As interações, contudo, tornaram-se mais generalizadas com a diminuição de chuva tanto nas áreas urbanas como naturais, sugerindo um efeito do clima nas comunidades, independentemente do tipo de habitat. Os resultados sugerem que a urbanização altera as interações ecossistêmicas.

“A chuva nesse caso pode ter mais a ver com a produtividade do ecossistema e a diversidade de flores, e tem um efeito tanto em área natural quanto área urbana , áreas mais chuvosas tem mais diversidade de recursos de plantas. Assim, os resultados sugerem que a urbanização altera consistentemente as interações ecossistêmicas, mas em escala continental o clima ainda exerce influência na estrutura dessas interações”, explica o professor da UFMG.

O estudo foi publicado na revista Proceedings of the National Academy of Sciences USA. A PNAS é uma das revistas científicas multidisciplinares mais tradicionais e de grande prestígio para a comunidade acadêmica, o que confere visibilidade para a pesquisa que também foi realizada no Brasil.

Em linhas gerais, a pesquisa concluiu que embora a urbanização altere consistentemente as interações ecológicas dos beija-flores e das plantas, o clima continua a ter uma influência mesmo em ambientes urbanos transformados. Mas quais efeitos a urbanização tem produzido nas interações ecológicas entre os beija-flores e as flores ?

“o principal efeito detectado é de que a forma como as interações são organizadas têm se tornado mais simplificado, potencialmente levando a comunidades ecológicas que funcionem de uma forma menos eficiente. Além disso, espécies de beija-flores que tenham alguns requerimentos mais específicos têm desaparecido com a conversão de áreas naturais para áreas urbanizadas.”

“o principal efeito detectado é de que a forma como as interações são organizadas têm se tornado mais simplificado, potencialmente levando a comunidades ecológicas que funcionem de uma forma menos eficiente. Além disso, espécies de beija-flores que tenham alguns requerimentos mais específicos têm desaparecido com a conversão de áreas naturais para áreas urbanizadas.”

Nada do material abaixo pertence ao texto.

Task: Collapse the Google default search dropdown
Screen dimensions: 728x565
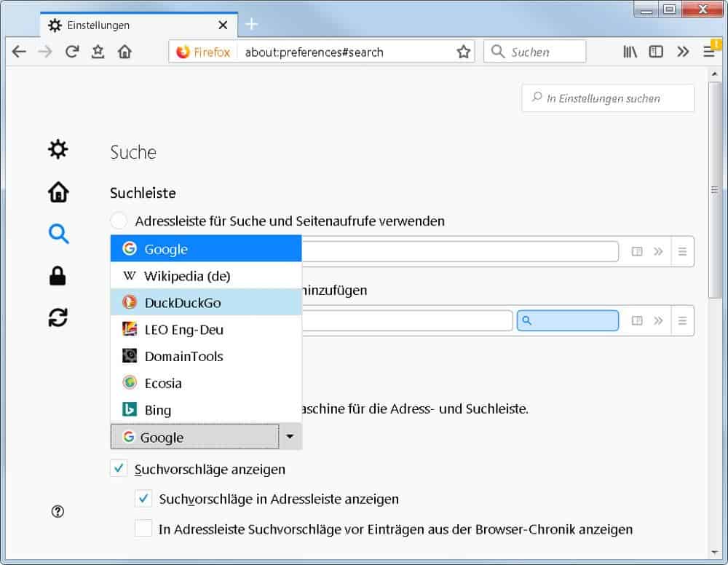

A investigação científica realizada em quatro anos foi baseada também em dados coletados décadas atrás. Os pesquisadores analisaram 103 áreas , dessas 36 são áreas urbanas desde o norte do México até o sul do Brasil. No caso as cidades escolhidas variaram no porte, passando por aglomerações urbanas de médio porte até grandes metrópoles como a Cidade do México. O estudo demonstrou que a urbanização vem remodelando os ecossistemas.

“É importante que mais pesquisas sejam realizadas. Mas os nossos achados já indicam que é preciso introduzir em áreas urbanas, como ornamentação urbana, mais espécies de plantas nativas e com flores de morfologia específicas para contribuir com a persistência de espécies de beija-flores mais especializadas que têm requerimentos mais específicos para se manterem. Isso poderia ser feito explorando a ampla diversidade da nossa flora nativa, que incluem inúmeras espécies como flores tão lindas quanto as plantas introduzidas comumente encontradas em áreas urbanas” conclui.

Na letra da música, o beija-flor voou longe demais depois de beijar a flor. Talvez ele não tenha encontrado a flor específica de que precisava mais por perto.